### SOURCE PASSAGE

Salaudeen’s public outreach also includes his creation of two educational tutorials for K-12 learners, one on “Correlation vs. Causation” (2021) and another on “Tumor Classification using Machine Learning: An Application of Principal Component Analysis (PCA) and Covariance” (2022).

He was selected as a 2020 Beckman Institute Graduate Fellow and is also a Sloan Scholar (2021) and a GEM Associate Fellow. In April 2022 he delivered a Beckman Institute Graduate Student seminar and has attended multiple conferences, including the Tapia Conference for the Center for Minorities and People with Disabilities in IT in July 2022.

For his coursework in the traineeship, he took two courses in Neuroscience in the spring to meet the MBM course requirements: Brain, Learning, and Memory, and Integrative Neuroscience. “I found these courses to be very helpful in seeing the types of findings the methods I am developing may help discover,” he explains. “I also gained more understanding of the Neuroscience field, enough to be able to carry out a high-level conversation with Neuroscientists and identify potential collaborations.”

Salaudeen spent the summer of 2022 at an internship with Google Research in Boston. He has since been working remotely at Stanford University with Dr. Sanmi Koyejo.

Research Highlights (in his own words):

My core research is focused on the applications and implications of causality on problems relating to robustness. One application focus of my work has been neuroimaging, specifically how to mitigate the confounding effects of nuisance artifacts, such as motion and respiration, on scientific inferences that can be derived from functional magnetic resonance images (fMRI). We do this by leveraging a method called independent component analysis to decompose fMRI scans into independent spatial components and their corresponding temporal signatures. We then apply causal discovery to learn the structure between the temporal signals to determine a set of criteria that identify signals that are consistent with the nuisance signals we aim to remove.

We apply our method to two datasets to evaluate its efficacy: (1) INSIGHT and (2) Human Connectome Project (HCP) Young Adults. These two datasets represent two different types of subjects. The INSIGHT dataset is a collection of fMRI scans of active-duty airmen, while the HCP dataset consists of fMRI scans of young adults. Our current results suggest that we can do better than the competing nuisance artifact removal in yielding a denoised scan that leads to better prediction on tasks involving mapping connectivity to cognitive function. We also find that our method yields an improvement in the quality control metric QC-FC (Quality Control-Functional Connectivity) of fMRI. This provides evidence that our method is indeed removing more nuisance artifacts than the state-of-the-art, moving the community closer to capturing activity in the brain with more accuracy and precision.

Reflections on the Traineeship

The past year of experiences through the Miniature Brain Machinery (MBM) program has helped me improve and hone my skills in presenting my work to various audiences. I have had the opportunity to present my work to a range of audiences ranging from middle school students to faculty working in related areas. The opportunity to practice presenting the same information in a multitude of ways, tailored to the audience, has been invaluable.

Overall, I have improved not only my research and Neuroscience background knowledge in the last year, but also my scientific communication skills, which is a vital component of doing science for the social good.

### DATA TO EXAMINE
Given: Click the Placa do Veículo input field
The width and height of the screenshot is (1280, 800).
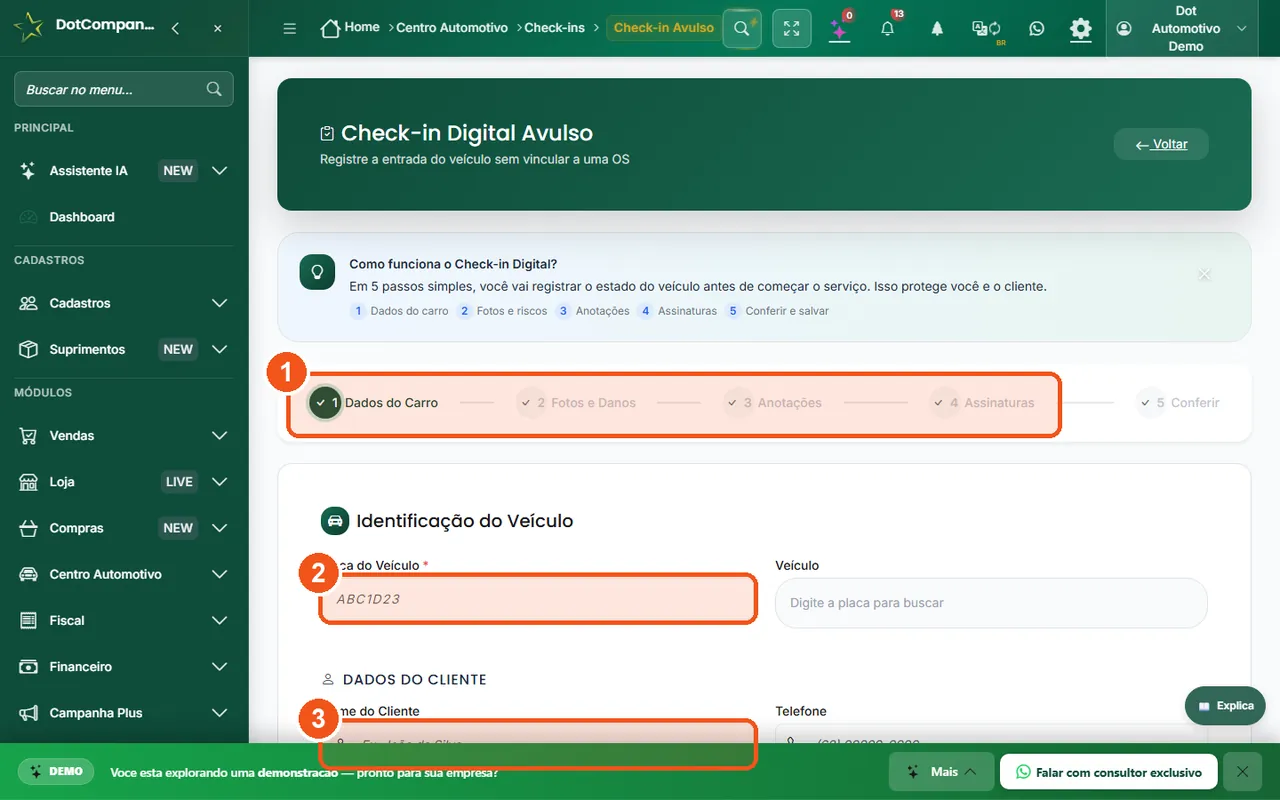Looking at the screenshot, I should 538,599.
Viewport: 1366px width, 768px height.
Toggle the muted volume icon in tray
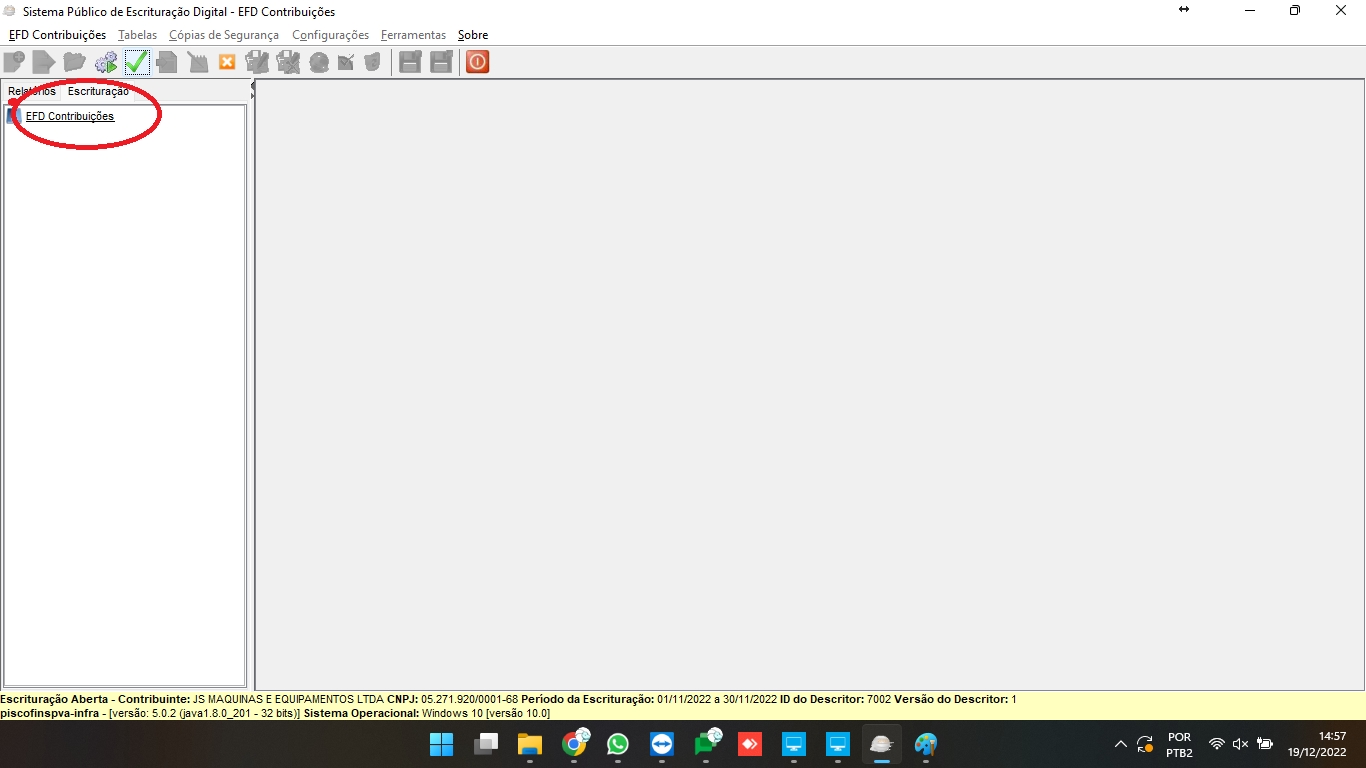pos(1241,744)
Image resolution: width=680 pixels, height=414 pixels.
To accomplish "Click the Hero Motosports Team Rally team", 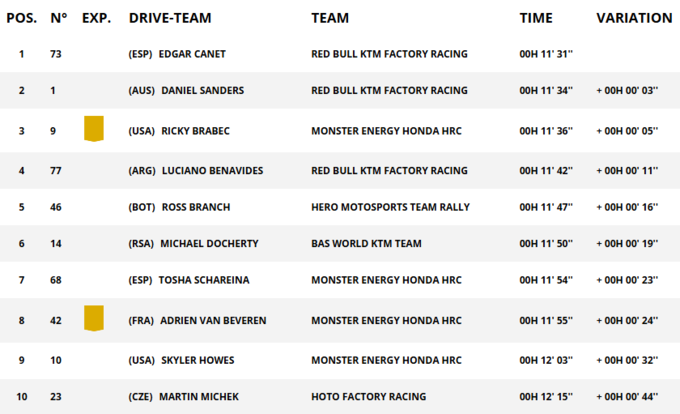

### EXERCISE INSTRUCTIONS
1. Reproduce word for word the portion of the Salaudeen profile starting with "Overall, I have" and going on through "the social good.".
2. In the Salaudeen profile, condense the paragraph beginning "We apply our method to two datasets" into a short bulleted list that keeps its main facts.
3. According to the Salaudeen profile, where did Salaudeen complete his internship in the summer of 2022?
None of the records is needed here.

### LIST OF SOLUTIONS
1.
Overall, I have improved not only my research and Neuroscience background knowledge in the last year, but also my scientific communication skills, which is a vital component of doing science for the social good.

2.
- The method was tested on two datasets: INSIGHT (fMRI scans of active-duty airmen) and Human Connectome Project (HCP) Young Adults (fMRI scans of young adults).
- Current results suggest it outperforms competing nuisance artifact removal, producing denoised scans that better predict tasks mapping connectivity to cognitive function.
- It also improves the QC-FC (Quality Control-Functional Connectivity) metric of fMRI.
- This indicates it removes more nuisance artifacts than the state-of-the-art, helping capture brain activity with greater accuracy and precision.

3. He interned with Google Research in Boston.